WSU Extension webinar promotes maple syrup production

Published 8:30 am Monday, December 27, 2021

A Washington State University Extension webinar Jan. 12 will outline the goals for a regional effort to boost bigleaf maple syrup production.

Bigleaf maple trees are native to the region and could be used to develop new maple syrup production, said Patrick Shults, extension forester in southwest Washington and interim director of Lewis County Extension.

“Not a lot of people know that you can” produce syrup from the trees, Shults said. “Some people that know that you can, aren’t sure how to do it. It’s an interesting thing to do, whether it’s at the hobby scale, even all the way up to the commercial scale.”

Currently, one landowner in Washington is pursuing bigleaf maple syrup production commercially, Shults said.

The webinar is part of a larger project and partnership between WSU, the University of Washington and Oregon State University. The project uses USDA funding to continue a UW research project, Shults said. The next phase involves outreach, he added.

Shults said bigleaf maples are fewer today than they were before European settlement of the region. They have been “treated as a weed, more or less,” compared to industrial timber.

“A lot of your timber-minded people are going to be cutting them back,” he said.

The trees are more plentiful on small-scale  forest lands, whose owners tend to value biodiversity and habitat creation, Shults said.

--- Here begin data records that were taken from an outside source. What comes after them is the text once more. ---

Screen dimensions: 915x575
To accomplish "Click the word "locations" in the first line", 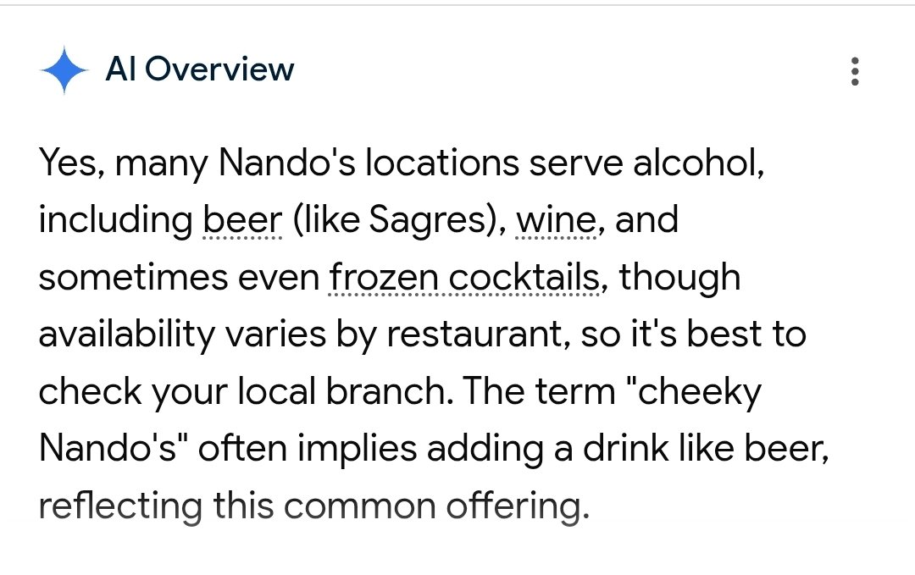I will click(x=441, y=163).
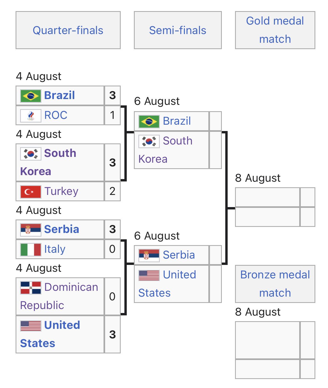Viewport: 328px width, 388px height.
Task: Click the Serbia flag in semi-finals
Action: [149, 255]
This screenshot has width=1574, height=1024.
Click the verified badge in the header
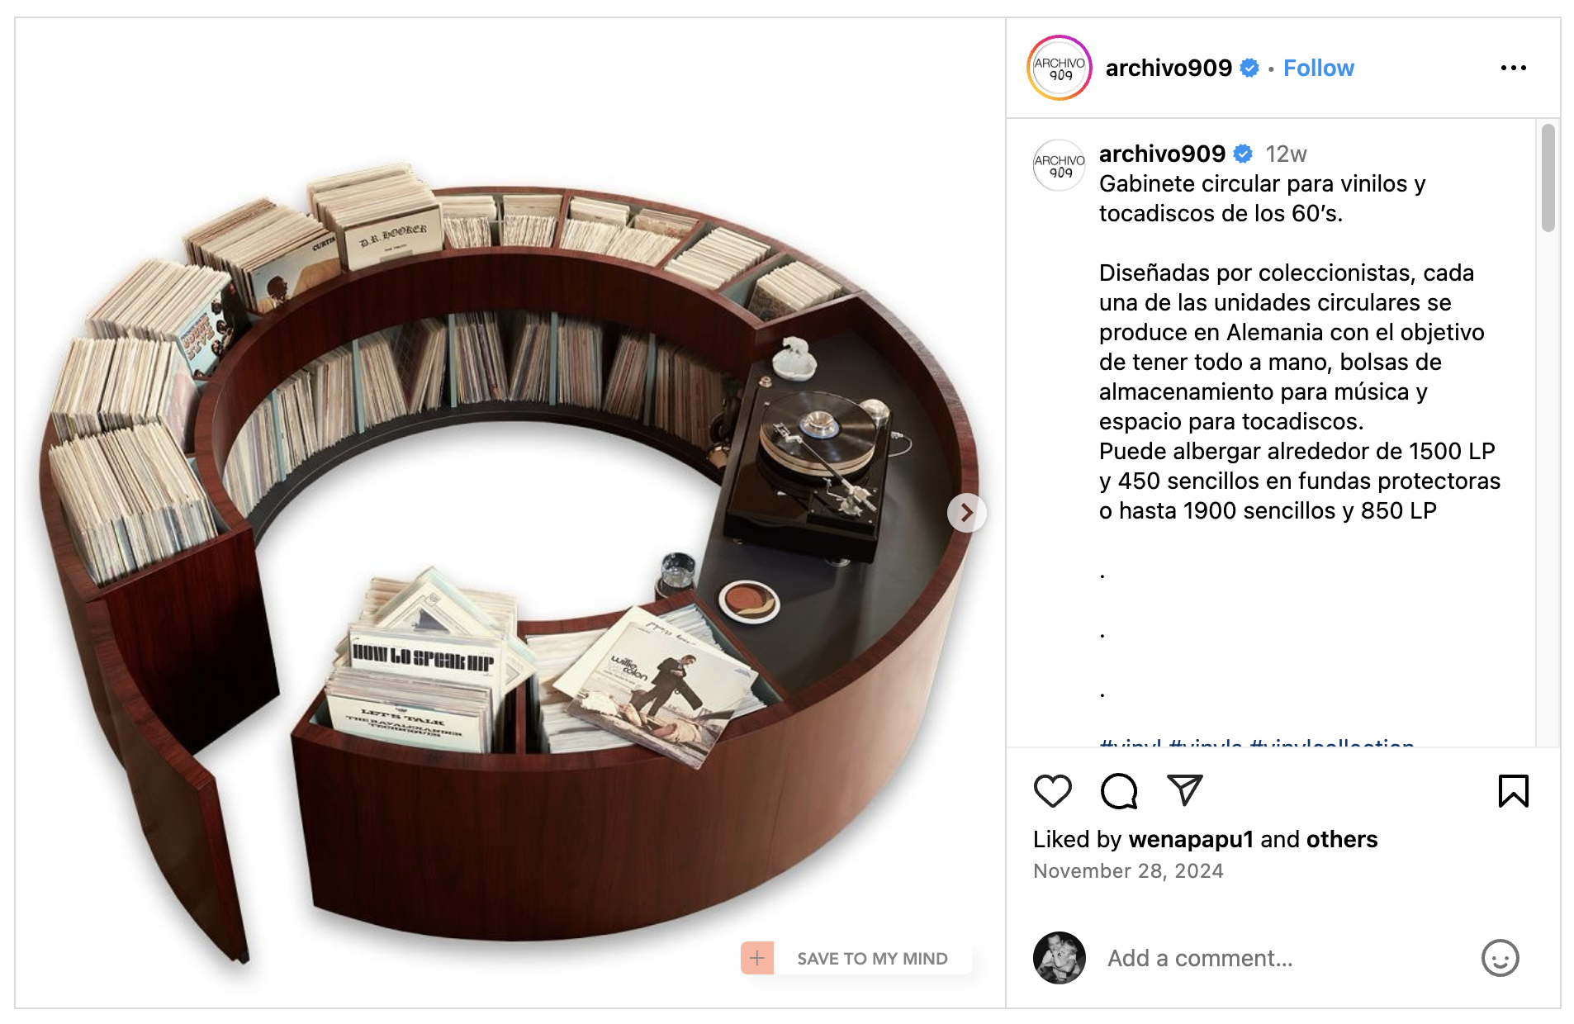(x=1249, y=68)
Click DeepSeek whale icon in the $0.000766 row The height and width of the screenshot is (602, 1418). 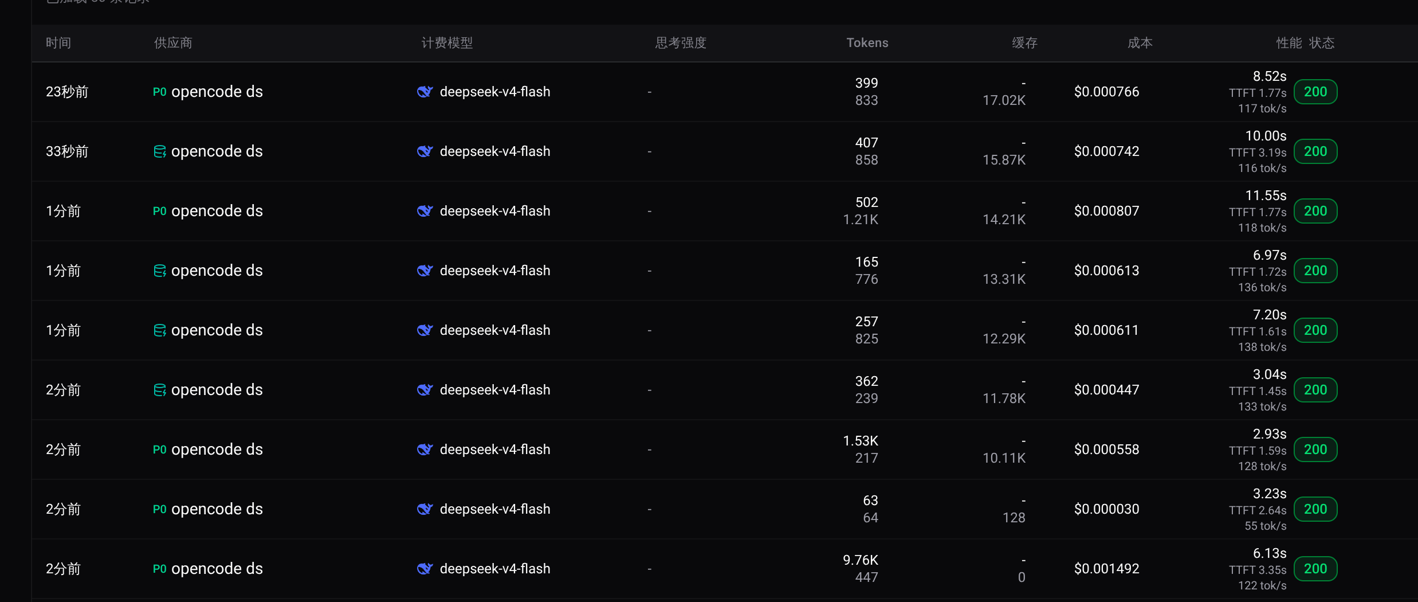pos(425,92)
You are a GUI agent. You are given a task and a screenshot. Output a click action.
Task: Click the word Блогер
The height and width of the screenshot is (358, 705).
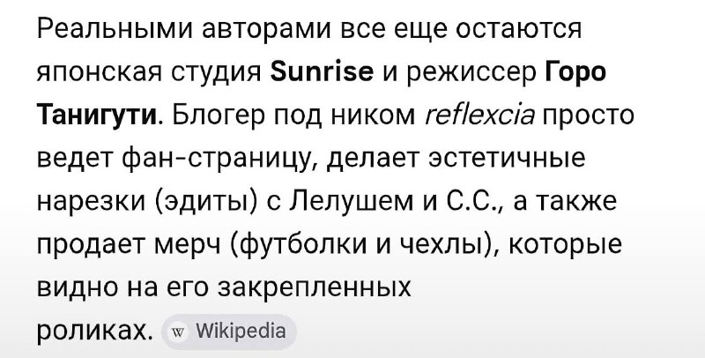click(x=219, y=116)
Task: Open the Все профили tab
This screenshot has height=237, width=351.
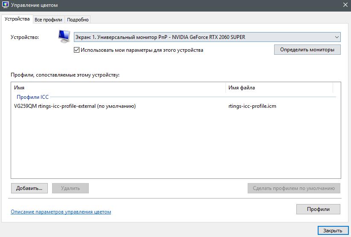Action: [x=48, y=20]
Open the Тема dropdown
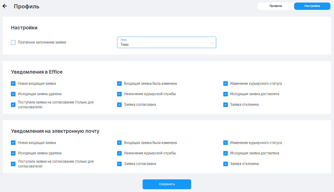Screen dimensions: 334x192 point(166,42)
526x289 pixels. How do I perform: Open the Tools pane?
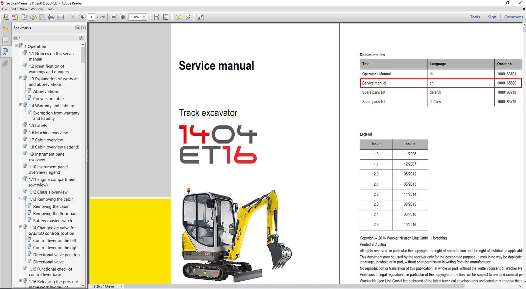click(x=475, y=17)
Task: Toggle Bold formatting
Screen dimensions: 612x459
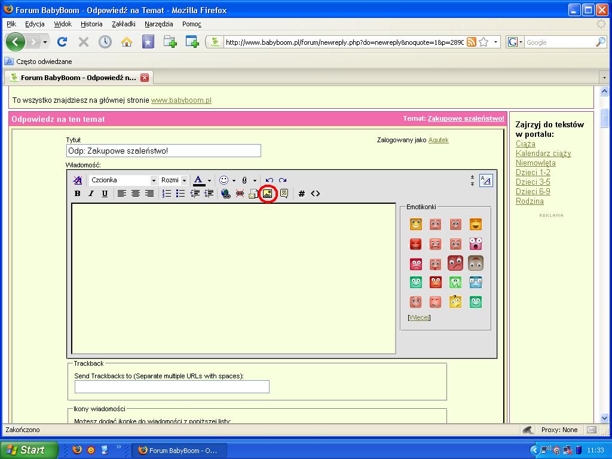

“A lot of people are looking in their back yard and seeing a lot of maple,” he said. “Sometimes they hear that maple’s not really worth anything. This is a way to utilize it.”

Syrup from a bigleaf maple, compared to East Coast sugar maple, has a “bolder” flavor.

“Honestly, not everybody loves it, compared to the East Coast,” Shults said. “It’s a little stronger, it’s got kind of a vanilla and coffee flavor.”

The syrup may be better marketed as a separate product rather than competing with other syrup, Shults said.

“Some people do put it on their pancakes, but it actually goes for a pretty high price right now, so those are some pretty expensive pancakes,” he said.

Acme, Wash.-based Neil’s Bigleaf Maple Syrup sells 12 ounces of syrup for $42 and 5 ounces for $17.50.

The syrup is a little more common in British Columbia. Shults said there is some production in Oregon, too. 

The UW project was to determine whether maple production is viable, particularly for landowners using the maple tree in mandatory riparian buffers. Those landowners wouldn’t harvest the tree, but could tap them for syrup, Shults said.

More research is needed to determine the best management practices, he said.

“We have a lot of things going for us here, we also have some things going against us,” he said. “So we need to determine how to take advantage of those advantages and mitigate some of the disadvantages that we have.”